WORK TO COMPLETE: Please repeat each line from the one holding "Image resolution: width=1390" through the final line of the data, exactly as it stands, with no pictures.

□ □ □ □ □

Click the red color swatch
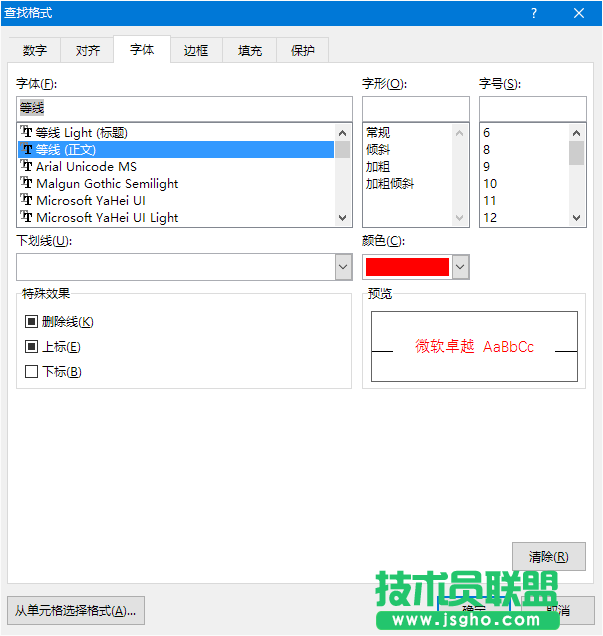The height and width of the screenshot is (636, 603). tap(407, 266)
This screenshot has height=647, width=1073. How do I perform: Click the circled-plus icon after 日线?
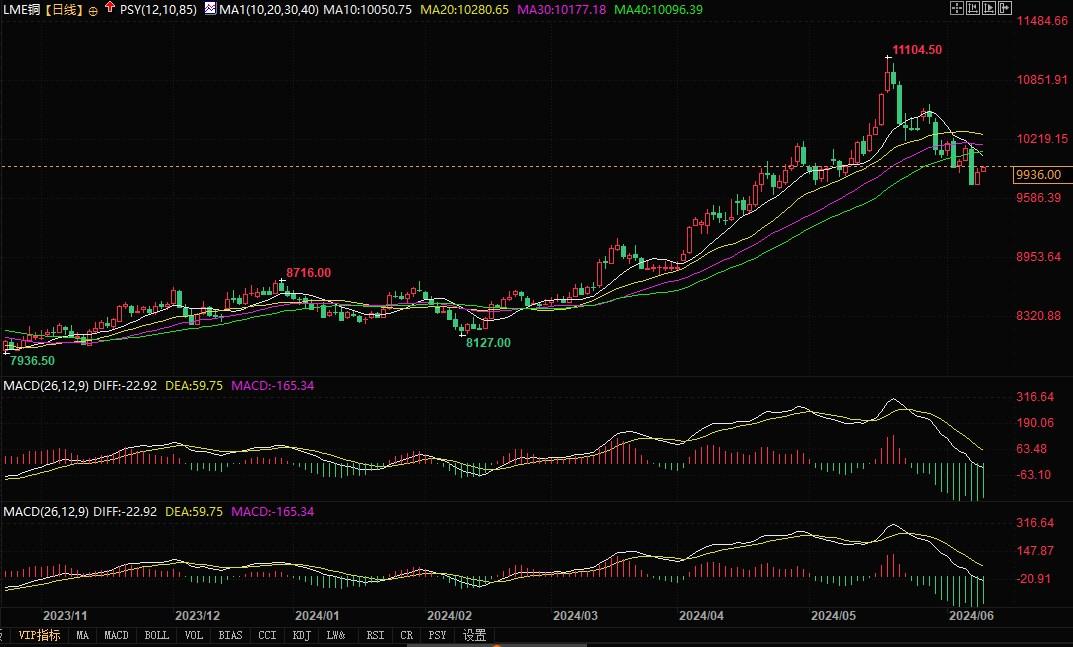[93, 9]
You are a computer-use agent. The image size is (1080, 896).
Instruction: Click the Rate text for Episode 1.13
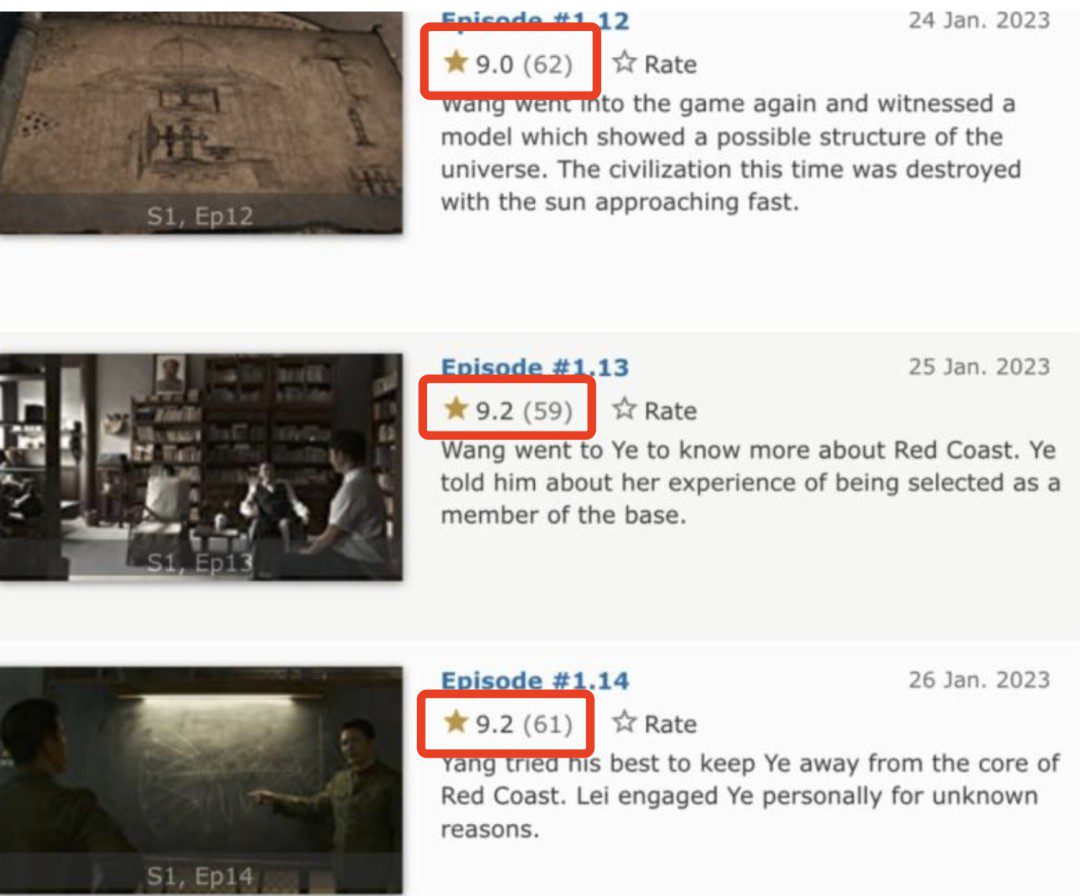[x=670, y=411]
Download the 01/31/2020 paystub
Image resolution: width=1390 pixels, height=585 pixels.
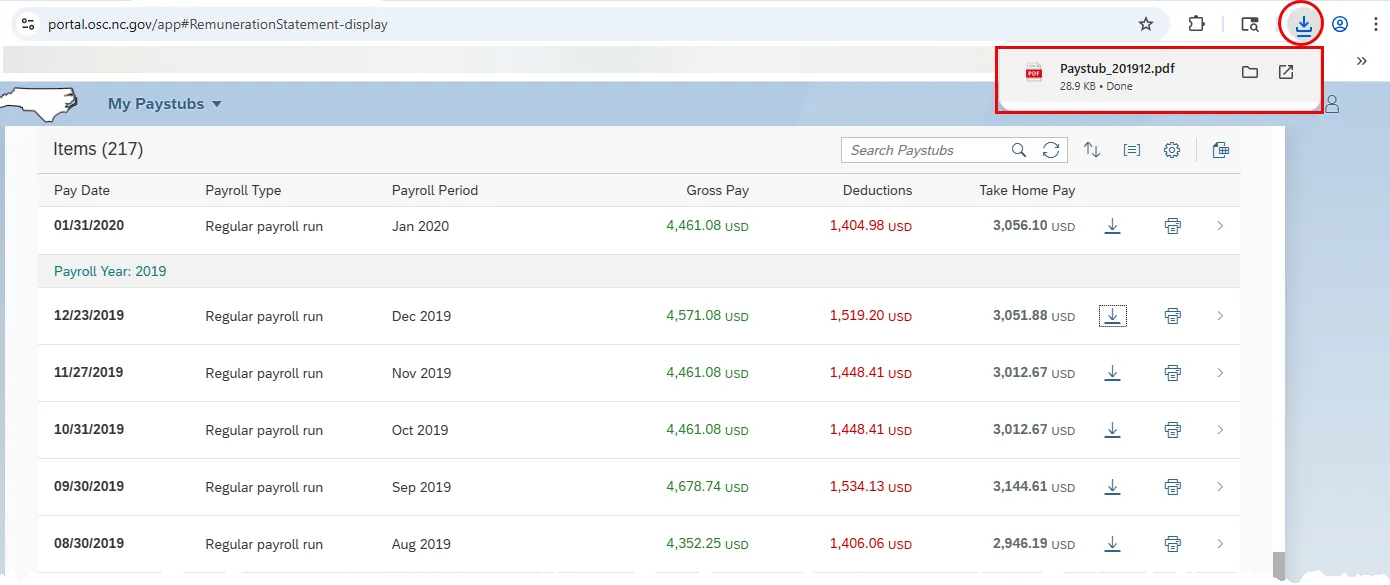1112,226
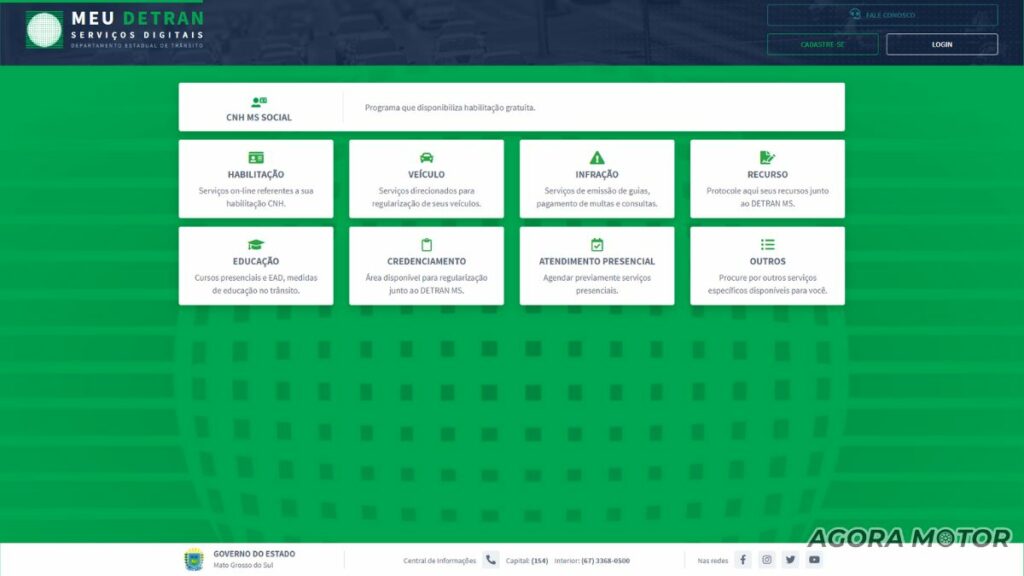Open the Habilitação services heading
The height and width of the screenshot is (576, 1024).
[x=256, y=175]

□ □ □ □ □

TASK ANSWER:
Image resolution: width=1390 pixels, height=585 pixels.
1112,226
Open the Habilitação services heading
The height and width of the screenshot is (576, 1024).
[x=256, y=175]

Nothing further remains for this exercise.